When you're selling your old Mississauga real estate and buying a new home in Chicago, the real estate agents and mortgage brokers involved in the process will be batting around a lot of unfamiliar terms. When you're buying your mortgage, one of the things that your lender will ask you is whether you want to lock in your mortgage. What is locking in your mortgage, and under what circumstances should you consider it? This article will help you get an idea.
When you lock in your mortgage, you're really locking in the interest rate. That means whatever the going rate on the day you go in to apply for your Toronto mortgage is, your payments will always be calculated according to this rate for the duration of the mortgage or at least until it comes time to renegotiate terms in three to five years. If you lock in your rate, you have what is known as a "fixed rate" mortgage. In this case, your mortgage document will list an interest figure as a definite percentage (i.e. 6.5%).
The alternative to a fixed rate mortgage is a variable rate mortgage. In a variable rate mortgage you don't lock in the rate. Rather, every time your payments are calculated the current going rate will be used. This means if the value of mortgages for condominiums in downtown Toronto goes up, you will be paying more in interest. Similarly, if the rate goes down, you will be paying less in interest. In the case of a variable rate mortgage, your mortgage document will list your rate as prime plus whatever you and the bank have agreed upon (i.e. prime + 1.5%).
So the trick to deciding whether to go with a fixed or variable rate mortgage is in predicting what the prime interest rate will be doing in the next five years or so. If you're familiar with real estate in Arlington, TX and with banks and the factors that influence mortgage rates, you can read financial publications and make an educated guess. However if you lack knowledge, it is always better to take the advice of a financial professional like your banker before you decide.
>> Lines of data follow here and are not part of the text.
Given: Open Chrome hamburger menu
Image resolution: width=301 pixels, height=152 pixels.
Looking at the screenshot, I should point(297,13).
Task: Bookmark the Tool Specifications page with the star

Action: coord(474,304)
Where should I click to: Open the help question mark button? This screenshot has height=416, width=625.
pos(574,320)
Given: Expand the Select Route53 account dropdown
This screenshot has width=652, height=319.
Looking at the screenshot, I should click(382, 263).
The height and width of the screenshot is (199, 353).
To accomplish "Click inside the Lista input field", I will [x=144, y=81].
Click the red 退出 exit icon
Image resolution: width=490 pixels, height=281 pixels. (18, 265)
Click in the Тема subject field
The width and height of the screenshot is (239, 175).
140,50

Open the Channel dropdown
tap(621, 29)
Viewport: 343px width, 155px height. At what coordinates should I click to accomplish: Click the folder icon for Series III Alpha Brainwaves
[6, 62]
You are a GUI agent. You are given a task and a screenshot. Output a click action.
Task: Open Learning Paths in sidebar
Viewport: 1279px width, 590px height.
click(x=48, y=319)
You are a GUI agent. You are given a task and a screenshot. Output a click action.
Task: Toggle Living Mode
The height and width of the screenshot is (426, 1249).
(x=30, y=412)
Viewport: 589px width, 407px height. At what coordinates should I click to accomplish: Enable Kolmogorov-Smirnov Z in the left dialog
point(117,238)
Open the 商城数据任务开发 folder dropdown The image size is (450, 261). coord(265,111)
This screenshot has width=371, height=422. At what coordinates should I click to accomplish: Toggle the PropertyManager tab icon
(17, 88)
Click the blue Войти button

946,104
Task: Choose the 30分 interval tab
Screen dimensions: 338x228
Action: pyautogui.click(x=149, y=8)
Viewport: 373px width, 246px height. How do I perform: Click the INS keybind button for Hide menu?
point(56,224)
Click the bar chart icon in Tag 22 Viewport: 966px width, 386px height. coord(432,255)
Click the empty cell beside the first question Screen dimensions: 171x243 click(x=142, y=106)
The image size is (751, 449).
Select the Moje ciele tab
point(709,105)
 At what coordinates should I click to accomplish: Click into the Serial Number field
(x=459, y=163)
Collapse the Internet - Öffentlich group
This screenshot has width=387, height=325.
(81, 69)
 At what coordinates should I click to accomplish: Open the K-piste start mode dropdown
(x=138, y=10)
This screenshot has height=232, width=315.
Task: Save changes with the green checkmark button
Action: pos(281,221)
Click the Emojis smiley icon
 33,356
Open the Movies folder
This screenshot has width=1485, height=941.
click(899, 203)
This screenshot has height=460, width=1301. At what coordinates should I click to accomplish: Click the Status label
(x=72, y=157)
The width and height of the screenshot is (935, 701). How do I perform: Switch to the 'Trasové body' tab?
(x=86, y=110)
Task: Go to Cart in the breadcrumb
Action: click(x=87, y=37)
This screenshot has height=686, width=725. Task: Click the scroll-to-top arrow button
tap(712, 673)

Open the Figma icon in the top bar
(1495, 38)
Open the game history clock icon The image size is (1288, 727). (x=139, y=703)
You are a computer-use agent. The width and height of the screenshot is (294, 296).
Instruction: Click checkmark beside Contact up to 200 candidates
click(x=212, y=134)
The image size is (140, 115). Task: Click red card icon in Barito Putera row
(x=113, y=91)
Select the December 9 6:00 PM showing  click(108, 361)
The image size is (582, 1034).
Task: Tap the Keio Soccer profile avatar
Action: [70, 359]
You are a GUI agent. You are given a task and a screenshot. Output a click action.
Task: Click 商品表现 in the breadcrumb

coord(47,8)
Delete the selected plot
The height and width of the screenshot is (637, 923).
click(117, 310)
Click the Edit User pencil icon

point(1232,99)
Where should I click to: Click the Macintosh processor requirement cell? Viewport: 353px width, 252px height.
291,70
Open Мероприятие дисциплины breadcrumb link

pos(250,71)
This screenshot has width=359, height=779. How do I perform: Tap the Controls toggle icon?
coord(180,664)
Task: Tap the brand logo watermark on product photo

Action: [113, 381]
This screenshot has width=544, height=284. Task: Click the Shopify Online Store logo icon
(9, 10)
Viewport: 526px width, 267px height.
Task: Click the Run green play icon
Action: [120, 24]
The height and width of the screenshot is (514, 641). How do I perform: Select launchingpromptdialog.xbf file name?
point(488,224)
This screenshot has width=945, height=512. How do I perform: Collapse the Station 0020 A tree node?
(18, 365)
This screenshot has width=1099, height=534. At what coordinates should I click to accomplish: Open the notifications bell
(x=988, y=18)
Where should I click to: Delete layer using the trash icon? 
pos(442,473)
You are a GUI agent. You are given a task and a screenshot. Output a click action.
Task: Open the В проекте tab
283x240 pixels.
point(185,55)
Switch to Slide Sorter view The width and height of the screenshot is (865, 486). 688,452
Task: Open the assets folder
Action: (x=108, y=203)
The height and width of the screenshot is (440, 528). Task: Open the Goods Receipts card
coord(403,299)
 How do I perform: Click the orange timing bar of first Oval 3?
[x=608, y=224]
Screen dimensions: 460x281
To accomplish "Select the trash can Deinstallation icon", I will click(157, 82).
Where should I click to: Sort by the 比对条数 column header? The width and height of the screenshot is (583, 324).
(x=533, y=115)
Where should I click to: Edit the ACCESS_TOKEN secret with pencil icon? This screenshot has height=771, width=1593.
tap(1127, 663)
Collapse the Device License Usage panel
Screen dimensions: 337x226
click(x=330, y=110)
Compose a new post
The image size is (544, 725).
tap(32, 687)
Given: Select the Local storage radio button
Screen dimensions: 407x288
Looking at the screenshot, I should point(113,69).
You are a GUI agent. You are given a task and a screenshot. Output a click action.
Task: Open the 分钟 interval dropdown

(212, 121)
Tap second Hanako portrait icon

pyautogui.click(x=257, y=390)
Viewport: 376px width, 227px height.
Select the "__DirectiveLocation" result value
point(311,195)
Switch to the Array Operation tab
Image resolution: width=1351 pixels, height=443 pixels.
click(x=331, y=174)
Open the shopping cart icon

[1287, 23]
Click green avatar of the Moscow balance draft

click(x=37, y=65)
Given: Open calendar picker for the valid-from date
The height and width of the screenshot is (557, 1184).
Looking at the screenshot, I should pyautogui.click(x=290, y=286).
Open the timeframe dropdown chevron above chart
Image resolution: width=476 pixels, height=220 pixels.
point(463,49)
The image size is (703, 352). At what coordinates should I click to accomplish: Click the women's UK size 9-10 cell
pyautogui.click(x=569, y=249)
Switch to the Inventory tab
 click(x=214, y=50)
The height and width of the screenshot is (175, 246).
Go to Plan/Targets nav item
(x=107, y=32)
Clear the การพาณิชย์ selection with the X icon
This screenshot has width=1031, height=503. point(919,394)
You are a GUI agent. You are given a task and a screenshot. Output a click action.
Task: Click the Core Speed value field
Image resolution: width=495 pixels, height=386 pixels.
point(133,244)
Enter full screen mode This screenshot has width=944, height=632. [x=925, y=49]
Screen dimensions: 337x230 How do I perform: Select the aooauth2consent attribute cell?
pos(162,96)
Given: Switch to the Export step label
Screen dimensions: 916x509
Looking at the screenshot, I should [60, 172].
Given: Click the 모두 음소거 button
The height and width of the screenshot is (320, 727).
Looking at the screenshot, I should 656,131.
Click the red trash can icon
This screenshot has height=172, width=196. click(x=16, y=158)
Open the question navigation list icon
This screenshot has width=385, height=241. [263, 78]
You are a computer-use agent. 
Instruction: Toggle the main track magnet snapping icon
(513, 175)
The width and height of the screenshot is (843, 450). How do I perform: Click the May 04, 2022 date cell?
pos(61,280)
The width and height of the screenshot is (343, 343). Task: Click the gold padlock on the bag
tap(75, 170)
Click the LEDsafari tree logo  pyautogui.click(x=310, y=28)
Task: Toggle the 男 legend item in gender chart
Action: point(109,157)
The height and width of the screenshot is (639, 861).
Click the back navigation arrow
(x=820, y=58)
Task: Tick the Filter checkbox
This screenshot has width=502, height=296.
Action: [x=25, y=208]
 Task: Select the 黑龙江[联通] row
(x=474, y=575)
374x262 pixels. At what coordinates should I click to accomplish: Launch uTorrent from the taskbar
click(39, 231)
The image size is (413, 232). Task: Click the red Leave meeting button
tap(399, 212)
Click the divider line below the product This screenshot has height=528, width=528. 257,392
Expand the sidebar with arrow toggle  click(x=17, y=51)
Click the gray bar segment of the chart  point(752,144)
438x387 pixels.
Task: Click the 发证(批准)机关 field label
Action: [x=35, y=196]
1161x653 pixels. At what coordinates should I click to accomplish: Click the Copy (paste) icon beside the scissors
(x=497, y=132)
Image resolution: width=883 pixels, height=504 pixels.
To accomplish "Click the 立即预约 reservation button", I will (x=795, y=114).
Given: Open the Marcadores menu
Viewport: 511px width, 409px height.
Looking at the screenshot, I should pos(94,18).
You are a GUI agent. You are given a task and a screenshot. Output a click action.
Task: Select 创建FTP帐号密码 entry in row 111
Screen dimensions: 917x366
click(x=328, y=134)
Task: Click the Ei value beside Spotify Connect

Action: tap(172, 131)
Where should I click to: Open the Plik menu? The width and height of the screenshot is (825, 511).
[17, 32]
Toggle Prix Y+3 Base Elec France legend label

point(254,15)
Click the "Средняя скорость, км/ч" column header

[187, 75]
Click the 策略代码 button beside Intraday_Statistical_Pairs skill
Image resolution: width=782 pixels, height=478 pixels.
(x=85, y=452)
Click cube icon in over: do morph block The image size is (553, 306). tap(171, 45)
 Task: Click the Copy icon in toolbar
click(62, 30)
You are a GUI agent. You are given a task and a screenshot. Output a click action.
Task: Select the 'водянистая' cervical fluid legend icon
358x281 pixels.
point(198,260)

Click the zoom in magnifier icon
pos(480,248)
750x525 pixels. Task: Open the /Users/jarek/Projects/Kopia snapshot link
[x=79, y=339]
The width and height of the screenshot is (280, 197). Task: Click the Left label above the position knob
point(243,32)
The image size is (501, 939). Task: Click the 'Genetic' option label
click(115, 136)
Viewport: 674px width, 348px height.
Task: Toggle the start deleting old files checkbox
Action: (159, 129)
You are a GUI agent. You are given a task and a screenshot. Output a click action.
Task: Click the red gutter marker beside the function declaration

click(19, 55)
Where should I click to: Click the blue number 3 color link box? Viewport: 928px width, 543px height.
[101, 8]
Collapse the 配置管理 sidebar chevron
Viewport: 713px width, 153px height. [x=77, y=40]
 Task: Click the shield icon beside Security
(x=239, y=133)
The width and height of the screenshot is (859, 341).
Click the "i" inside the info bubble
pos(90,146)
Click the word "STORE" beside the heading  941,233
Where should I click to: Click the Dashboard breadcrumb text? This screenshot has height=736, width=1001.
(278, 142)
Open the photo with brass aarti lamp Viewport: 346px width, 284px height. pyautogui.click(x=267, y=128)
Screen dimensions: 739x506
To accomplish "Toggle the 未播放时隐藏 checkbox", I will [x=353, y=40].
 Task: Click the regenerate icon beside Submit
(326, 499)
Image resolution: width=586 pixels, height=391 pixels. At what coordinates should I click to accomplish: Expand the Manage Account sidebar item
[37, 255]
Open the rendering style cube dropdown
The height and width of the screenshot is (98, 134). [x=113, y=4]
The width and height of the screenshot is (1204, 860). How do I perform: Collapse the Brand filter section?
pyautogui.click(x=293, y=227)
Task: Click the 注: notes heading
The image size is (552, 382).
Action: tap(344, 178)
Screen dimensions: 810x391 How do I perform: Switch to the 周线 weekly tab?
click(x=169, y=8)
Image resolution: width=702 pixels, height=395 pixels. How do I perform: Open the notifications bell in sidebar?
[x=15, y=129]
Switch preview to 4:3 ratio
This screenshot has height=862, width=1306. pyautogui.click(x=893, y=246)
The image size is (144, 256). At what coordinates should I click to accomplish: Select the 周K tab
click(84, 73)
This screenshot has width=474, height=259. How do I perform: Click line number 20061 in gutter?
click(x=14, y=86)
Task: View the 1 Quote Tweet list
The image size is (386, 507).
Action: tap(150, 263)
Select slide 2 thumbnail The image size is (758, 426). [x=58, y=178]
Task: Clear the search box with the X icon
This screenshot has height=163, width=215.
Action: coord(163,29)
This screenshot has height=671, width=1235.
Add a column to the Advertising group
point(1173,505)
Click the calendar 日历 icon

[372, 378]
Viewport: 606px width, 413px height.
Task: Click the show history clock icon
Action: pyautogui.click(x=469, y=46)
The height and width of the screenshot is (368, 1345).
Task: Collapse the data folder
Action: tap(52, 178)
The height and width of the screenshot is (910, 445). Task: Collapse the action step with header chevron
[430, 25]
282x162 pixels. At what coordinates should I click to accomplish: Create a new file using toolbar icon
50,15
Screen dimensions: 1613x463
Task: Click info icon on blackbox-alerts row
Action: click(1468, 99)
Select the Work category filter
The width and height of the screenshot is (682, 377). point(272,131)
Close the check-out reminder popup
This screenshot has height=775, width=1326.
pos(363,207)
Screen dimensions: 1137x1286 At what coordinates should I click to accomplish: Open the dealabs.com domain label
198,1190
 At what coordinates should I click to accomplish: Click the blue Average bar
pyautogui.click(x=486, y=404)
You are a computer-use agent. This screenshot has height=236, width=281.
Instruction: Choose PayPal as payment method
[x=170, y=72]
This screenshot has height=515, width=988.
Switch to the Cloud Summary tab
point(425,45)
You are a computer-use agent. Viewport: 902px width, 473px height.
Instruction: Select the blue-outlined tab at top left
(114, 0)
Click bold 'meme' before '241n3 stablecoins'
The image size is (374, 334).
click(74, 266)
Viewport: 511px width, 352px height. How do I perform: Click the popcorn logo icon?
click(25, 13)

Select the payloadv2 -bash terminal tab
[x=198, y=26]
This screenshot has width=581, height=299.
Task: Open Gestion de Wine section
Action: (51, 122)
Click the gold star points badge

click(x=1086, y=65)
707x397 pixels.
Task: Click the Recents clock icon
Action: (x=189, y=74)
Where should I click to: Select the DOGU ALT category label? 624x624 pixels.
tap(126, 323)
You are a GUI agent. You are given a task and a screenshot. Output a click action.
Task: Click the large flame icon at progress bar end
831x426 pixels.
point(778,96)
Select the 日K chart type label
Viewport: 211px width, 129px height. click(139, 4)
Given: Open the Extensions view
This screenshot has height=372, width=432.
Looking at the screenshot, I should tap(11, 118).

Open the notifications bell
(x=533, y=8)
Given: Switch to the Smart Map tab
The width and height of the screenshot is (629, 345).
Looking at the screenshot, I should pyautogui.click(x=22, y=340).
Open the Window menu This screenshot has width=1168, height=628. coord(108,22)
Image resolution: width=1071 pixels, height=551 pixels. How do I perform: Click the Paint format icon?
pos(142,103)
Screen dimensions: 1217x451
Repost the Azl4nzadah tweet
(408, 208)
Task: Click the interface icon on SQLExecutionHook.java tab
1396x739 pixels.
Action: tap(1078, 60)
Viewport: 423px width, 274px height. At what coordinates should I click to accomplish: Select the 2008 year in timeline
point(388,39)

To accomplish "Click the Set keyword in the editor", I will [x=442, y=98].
For some people the decision is a momentous one, and it becomes so difficult to decide that some Richmond, VA houses end up back on the market because the buyers waffled too long. If you're one of these indecisive sorts, you can also get a mortgage that is part fixed and part variable so you can take advantage of both situations. Not all banks offer these split mortgages so talk to your mortgage broker or banker to see whether they are offered in your area.